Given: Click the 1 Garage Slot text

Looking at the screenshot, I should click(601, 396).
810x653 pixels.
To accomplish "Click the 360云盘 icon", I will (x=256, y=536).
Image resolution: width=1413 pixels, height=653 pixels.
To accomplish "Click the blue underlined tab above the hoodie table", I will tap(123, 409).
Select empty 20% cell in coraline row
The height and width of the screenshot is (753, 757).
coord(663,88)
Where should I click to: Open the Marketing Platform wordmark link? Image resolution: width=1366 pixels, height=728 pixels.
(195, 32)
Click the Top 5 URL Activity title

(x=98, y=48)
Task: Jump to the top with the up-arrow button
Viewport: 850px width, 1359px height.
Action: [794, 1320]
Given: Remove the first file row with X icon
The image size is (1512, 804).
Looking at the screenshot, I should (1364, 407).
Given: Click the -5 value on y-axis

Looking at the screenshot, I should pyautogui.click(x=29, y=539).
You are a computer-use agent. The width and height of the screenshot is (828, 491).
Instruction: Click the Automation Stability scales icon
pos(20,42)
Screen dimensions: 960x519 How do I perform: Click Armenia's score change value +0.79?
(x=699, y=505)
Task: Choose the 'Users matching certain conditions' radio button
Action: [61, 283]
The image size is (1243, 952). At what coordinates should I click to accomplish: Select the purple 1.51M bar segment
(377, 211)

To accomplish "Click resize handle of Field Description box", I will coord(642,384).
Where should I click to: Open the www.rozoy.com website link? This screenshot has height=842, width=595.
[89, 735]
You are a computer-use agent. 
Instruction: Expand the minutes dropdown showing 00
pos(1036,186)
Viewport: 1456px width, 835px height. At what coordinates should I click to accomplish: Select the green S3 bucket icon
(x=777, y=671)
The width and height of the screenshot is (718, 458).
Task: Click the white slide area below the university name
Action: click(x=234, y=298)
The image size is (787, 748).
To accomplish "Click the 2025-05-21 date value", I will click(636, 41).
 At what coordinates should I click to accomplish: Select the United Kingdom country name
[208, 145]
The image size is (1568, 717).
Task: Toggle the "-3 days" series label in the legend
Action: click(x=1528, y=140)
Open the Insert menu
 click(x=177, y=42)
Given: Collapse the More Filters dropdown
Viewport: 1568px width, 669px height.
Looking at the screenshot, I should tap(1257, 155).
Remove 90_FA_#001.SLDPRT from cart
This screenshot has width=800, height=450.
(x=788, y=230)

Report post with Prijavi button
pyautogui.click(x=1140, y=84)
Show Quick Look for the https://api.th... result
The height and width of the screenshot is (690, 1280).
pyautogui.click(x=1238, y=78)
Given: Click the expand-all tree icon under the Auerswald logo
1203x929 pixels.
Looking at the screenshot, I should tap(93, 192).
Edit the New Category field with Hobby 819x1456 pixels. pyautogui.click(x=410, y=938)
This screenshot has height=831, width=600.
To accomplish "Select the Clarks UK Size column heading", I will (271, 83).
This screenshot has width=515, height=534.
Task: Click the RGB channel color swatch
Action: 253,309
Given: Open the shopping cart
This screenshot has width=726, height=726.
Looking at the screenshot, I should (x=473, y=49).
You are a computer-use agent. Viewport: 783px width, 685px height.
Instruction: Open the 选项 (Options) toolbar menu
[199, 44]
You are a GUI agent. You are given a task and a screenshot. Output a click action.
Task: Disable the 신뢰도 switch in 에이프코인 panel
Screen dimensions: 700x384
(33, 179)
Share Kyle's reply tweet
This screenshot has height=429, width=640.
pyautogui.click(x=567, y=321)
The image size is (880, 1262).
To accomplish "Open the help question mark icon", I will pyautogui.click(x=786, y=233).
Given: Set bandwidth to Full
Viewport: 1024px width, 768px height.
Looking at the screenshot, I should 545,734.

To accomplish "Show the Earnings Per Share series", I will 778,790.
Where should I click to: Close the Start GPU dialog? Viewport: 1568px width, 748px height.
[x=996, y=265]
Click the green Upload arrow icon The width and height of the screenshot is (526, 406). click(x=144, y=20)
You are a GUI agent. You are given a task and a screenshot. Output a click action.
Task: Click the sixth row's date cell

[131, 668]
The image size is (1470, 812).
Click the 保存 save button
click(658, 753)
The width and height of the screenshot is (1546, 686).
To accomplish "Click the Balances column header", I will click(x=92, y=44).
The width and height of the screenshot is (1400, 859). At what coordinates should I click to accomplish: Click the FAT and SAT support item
═══
■ TASK GOAL
Set down the full listing a second time, exactly as given.

■ TASK ANSWER
Given: Click the 1 Garage Slot text

Looking at the screenshot, I should click(601, 396).
810x653 pixels.
To accomplish "Click the 360云盘 icon", I will (x=256, y=536).
Image resolution: width=1413 pixels, height=653 pixels.
To accomplish "Click the blue underlined tab above the hoodie table", I will tap(123, 409).
Select empty 20% cell in coraline row
The height and width of the screenshot is (753, 757).
coord(663,88)
Where should I click to: Open the Marketing Platform wordmark link? Image resolution: width=1366 pixels, height=728 pixels.
(195, 32)
Click the Top 5 URL Activity title

(x=98, y=48)
Task: Jump to the top with the up-arrow button
Viewport: 850px width, 1359px height.
Action: [794, 1320]
Given: Remove the first file row with X icon
The image size is (1512, 804).
Looking at the screenshot, I should (1364, 407).
Given: Click the -5 value on y-axis

Looking at the screenshot, I should pyautogui.click(x=29, y=539).
You are a computer-use agent. The width and height of the screenshot is (828, 491).
Instruction: Click the Automation Stability scales icon
pos(20,42)
Screen dimensions: 960x519 How do I perform: Click Armenia's score change value +0.79?
(x=699, y=505)
Task: Choose the 'Users matching certain conditions' radio button
Action: [61, 283]
The image size is (1243, 952). At what coordinates should I click to accomplish: Select the purple 1.51M bar segment
(377, 211)

To accomplish "Click resize handle of Field Description box", I will coord(642,384).
Where should I click to: Open the www.rozoy.com website link? This screenshot has height=842, width=595.
[89, 735]
You are a computer-use agent. 
Instruction: Expand the minutes dropdown showing 00
pos(1036,186)
Viewport: 1456px width, 835px height. At what coordinates should I click to accomplish: Select the green S3 bucket icon
(x=777, y=671)
The width and height of the screenshot is (718, 458).
Task: Click the white slide area below the university name
Action: click(x=234, y=298)
The image size is (787, 748).
To accomplish "Click the 2025-05-21 date value", I will click(636, 41).
 At what coordinates should I click to accomplish: Select the United Kingdom country name
[208, 145]
The image size is (1568, 717).
Task: Toggle the "-3 days" series label in the legend
Action: click(x=1528, y=140)
Open the Insert menu
 click(x=177, y=42)
Given: Collapse the More Filters dropdown
Viewport: 1568px width, 669px height.
Looking at the screenshot, I should tap(1257, 155).
Remove 90_FA_#001.SLDPRT from cart
This screenshot has width=800, height=450.
(x=788, y=230)

Report post with Prijavi button
pyautogui.click(x=1140, y=84)
Show Quick Look for the https://api.th... result
The height and width of the screenshot is (690, 1280).
pyautogui.click(x=1238, y=78)
Given: Click the expand-all tree icon under the Auerswald logo
1203x929 pixels.
Looking at the screenshot, I should tap(93, 192).
Edit the New Category field with Hobby 819x1456 pixels. pyautogui.click(x=410, y=938)
This screenshot has height=831, width=600.
To accomplish "Select the Clarks UK Size column heading", I will (271, 83).
This screenshot has width=515, height=534.
Task: Click the RGB channel color swatch
Action: 253,309
Given: Open the shopping cart
This screenshot has width=726, height=726.
Looking at the screenshot, I should (x=473, y=49).
You are a computer-use agent. Viewport: 783px width, 685px height.
Instruction: Open the 选项 (Options) toolbar menu
[199, 44]
You are a GUI agent. You are given a task and a screenshot. Output a click action.
Task: Disable the 신뢰도 switch in 에이프코인 panel
Screen dimensions: 700x384
(33, 179)
Share Kyle's reply tweet
This screenshot has height=429, width=640.
pyautogui.click(x=567, y=321)
The image size is (880, 1262).
To accomplish "Open the help question mark icon", I will pyautogui.click(x=786, y=233).
Given: Set bandwidth to Full
Viewport: 1024px width, 768px height.
Looking at the screenshot, I should 545,734.

To accomplish "Show the Earnings Per Share series", I will 778,790.
Where should I click to: Close the Start GPU dialog? Viewport: 1568px width, 748px height.
[x=996, y=265]
Click the green Upload arrow icon The width and height of the screenshot is (526, 406). click(x=144, y=20)
You are a GUI agent. You are given a task and a screenshot. Output a click action.
Task: Click the sixth row's date cell

[131, 668]
The image size is (1470, 812).
Click the 保存 save button
click(658, 753)
The width and height of the screenshot is (1546, 686).
To accomplish "Click the Balances column header", I will click(x=92, y=44).
The width and height of the screenshot is (1400, 859). At what coordinates should I click to accomplish: Click the FAT and SAT support item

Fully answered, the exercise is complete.